EL FUTURO SE PUEDE CAMBIAR
El Fondo Monetario Internacional (FMI) suele hacer regularmente previsiones del crecimiento económico de cada país. Ayer se filtró un borrador del FMI donde se indicaba que la economía española retrocederá un 1,7% durante 2012.
¿Debemos tomar como un destino inevitable este tipo de previsiones? Por supuesto que no. Todo futuro económico es susceptible de cambio (a mejor o a peor). Los cálculos que hacen los distintos estamentos económicos son meras probabilidades. Así diremos que el FMI calcula que, con los datos de que dispone actualmente, lo más probable es que la economía decrezca un 1,7%; pero, dependiendo de las variaciones que se puedan dar, nos econtraríamos, por ejemplo, en una horquilla entre el -2% y el -1,4%.

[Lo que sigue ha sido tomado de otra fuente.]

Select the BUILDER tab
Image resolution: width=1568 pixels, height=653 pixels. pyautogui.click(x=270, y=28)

Esa probabilidad vendría dada por una figura similar a la de arriba, conocida como Campana de Gauss. El resultado más probable es el central, pero también se pueden dar con una menor probabilidad otros resultados a ambos lados.

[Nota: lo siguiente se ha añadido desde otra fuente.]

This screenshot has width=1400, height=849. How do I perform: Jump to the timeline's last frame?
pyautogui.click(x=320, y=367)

¿Qué pasaría si el gobierno hiciese profundas reformas en el mercado laboral y financiero, tal como se espera? Que esa campana calculada se desplazaría en un sentido u otro al haber cambiado los parámetros para su cálculo.
¿Para qué sirven entonces estas previsiones? Las previsiones realizadas por organismos externos, como esta del FMI, son un aviso. Nos indican que con los datos actuales nos dirigiríamos a esa previsión, pero siempre existe un margen de maniobra. La economía no es algo estático, está llena de influencias tanto internas como externas que afectan a los cálculos de las previsiones.

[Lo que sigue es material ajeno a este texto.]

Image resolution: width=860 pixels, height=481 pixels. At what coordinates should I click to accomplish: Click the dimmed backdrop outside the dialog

¿Qué previsión es la más fiable, la del FMI o la que haga el gobierno? En teoría debería ser más fiable la previsión del gobierno, porque dispone una mayor información; pero tiene el peligro de incluir entre sus parámetros elementos políticos que distorsionen la previsión económica. Ambas situaciones se han dado los dos últimos años; en 2010 la previsión del gobierno fue más acertada que la del FMI, sin embargo en 2011 (año electoral) la previsión gubernamental fue errada.
En resumen, que el FMI nos diga que nuestra economía caerá un 1,7% debemos tomarlo como una advertencia, pero no debemos vernos abocados iremediablemente a tal resultado. Dentro de un año veremos el resultado.
Etiquetas: POLÍTICA ECONÓMICA


2 comentarios:
En ciertas ocasiones, no está mal saber el futuro aunque sea algo incierto. Mejor que nos avisen que yendo por un camino podemos acabar mal, y así poder rectificar. Lo difícil es que luego no vayamos por otro peor.
Tal como están las cosas parece difícil ir a peor. Aunque ya se sabe que todo es susceptible de empeorar siempre.